Bölgedeki artan Amerikan askeri varlığının Hizbullah’a ne ölçüde caydırıcı etki yapabileceği henüz net değil. 20 Ekim'de ABD Başkanı Joe Biden, İsrail'in Hamas'a karşı savaşını (Ukrayna'daki savaşla birlikte) ‘tarihte bir dönüm noktası’ olarak nitelendirdi. Bu, yönetiminin aynı yönde ilerlemeye ve İsrail'i desteklemeye kararlı olduğunu gösteriyor.

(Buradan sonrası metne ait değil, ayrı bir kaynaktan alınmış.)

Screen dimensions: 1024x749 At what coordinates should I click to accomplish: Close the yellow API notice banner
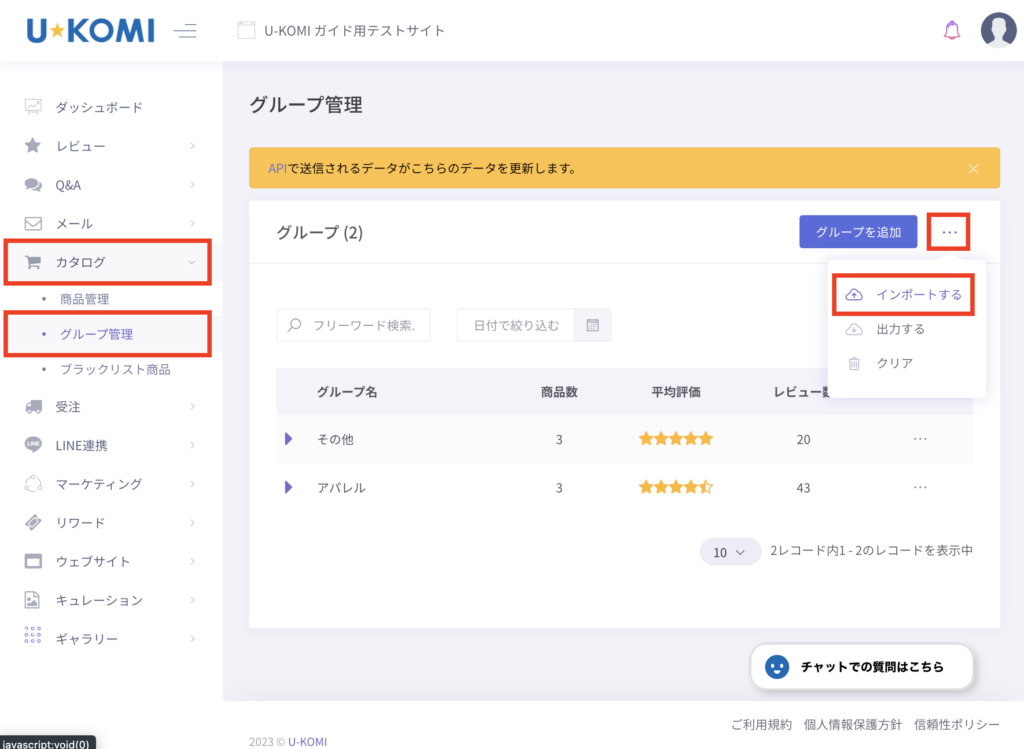pos(973,168)
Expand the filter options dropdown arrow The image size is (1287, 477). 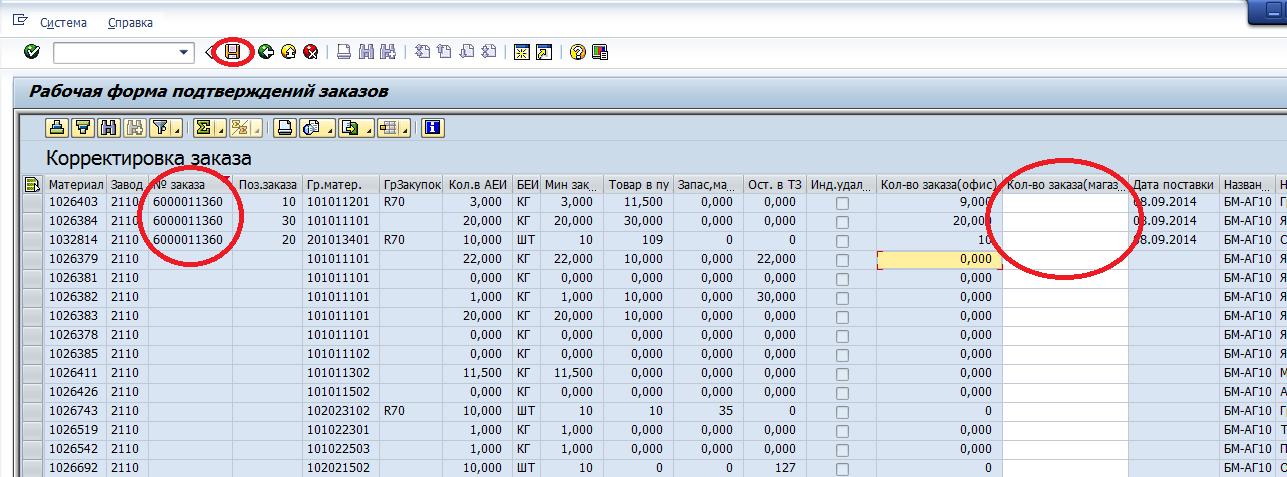pyautogui.click(x=177, y=128)
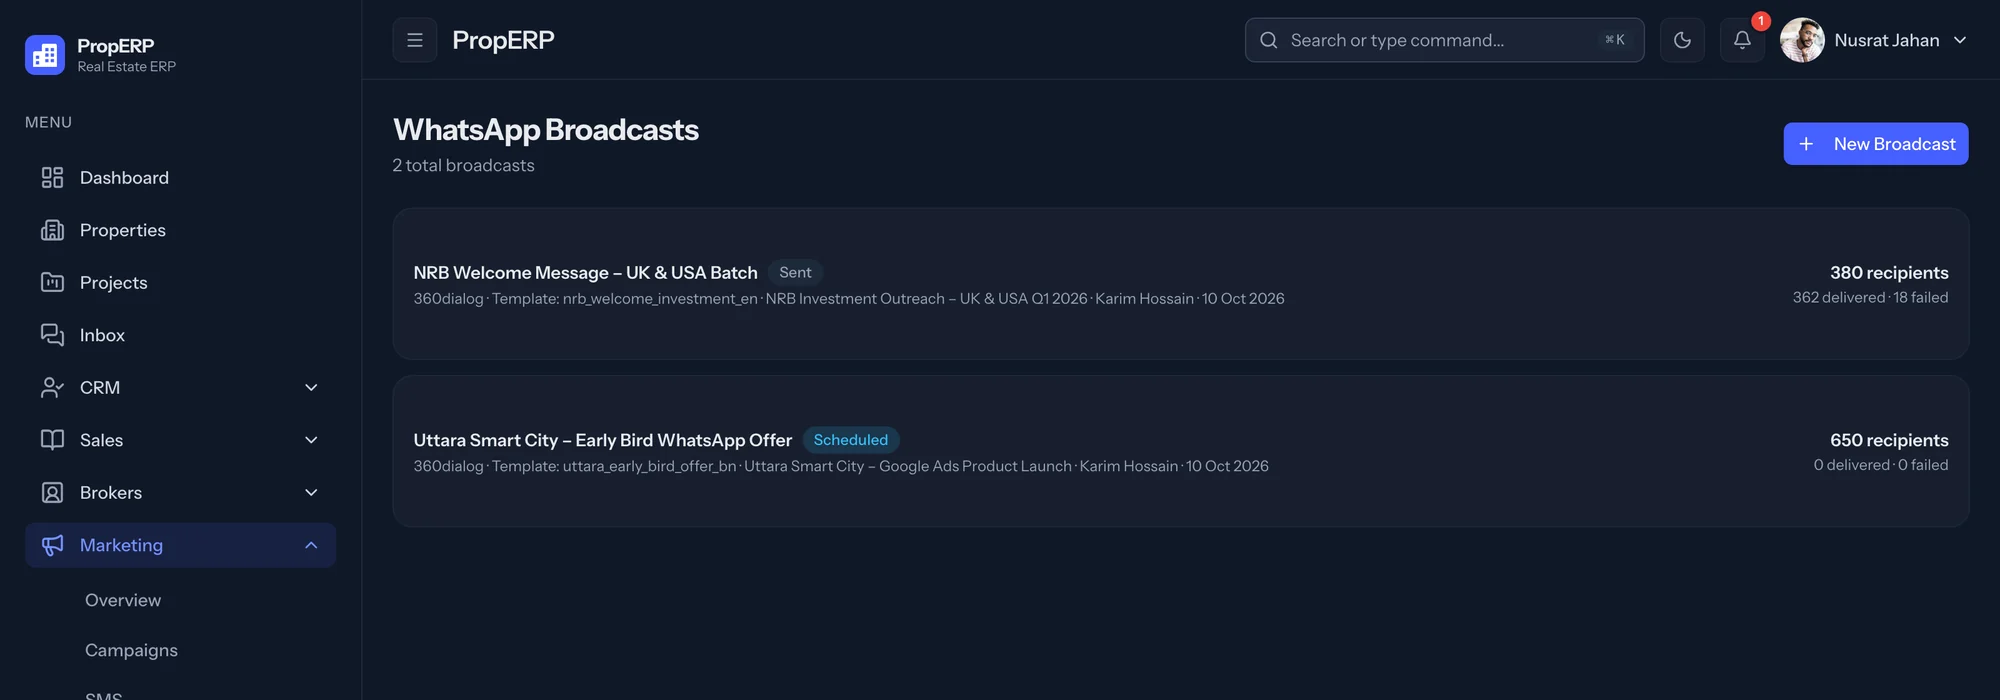Click the New Broadcast button
2000x700 pixels.
1876,144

Ancak birbirini izleyen ABD yönetimleri Ortadoğu'da güç kullanımı konusunda suskun kaldı ve bu da tehdidin inandırıcılığını en azından kısmen azalttı.
Geçen hafta Hizbullah yanlısı akademisyen Sadık en-Nabulsi, Al-Jadeed televizyonuna verdiği röportajda, ABD uçak gemilerinin milislere yönelik oluşturduğu tehlikeleri hafife aldı.
Temmuz 2022'de Hizbullah'ın İsrail'in deniz gaz platformu Kariş'e İHA operasyonu düzenlediğine dikkat çeken Nabulsi, Hizbullah'ın İHA’larının aynı zamanda ABD uçak gemisi USS Geral R. Ford’u da vurabilecek kapasitede olduğu uyarısında bulundu. Nabulsi, kayıtsız bir tavırla Beyrut'taki ABD Deniz Kuvvetleri karargahının bombalanmasından söz ederek şöyle dedi:
“1983 yılında Lübnan'da Amerikalıların başına gelenleri hatırlayın. O zaman apar topar geri çekilmiştiniz.”
*Bu makale Şarku’l Avsat tarafından Londra merkezli Al-Majalla dergisinden çevrildi.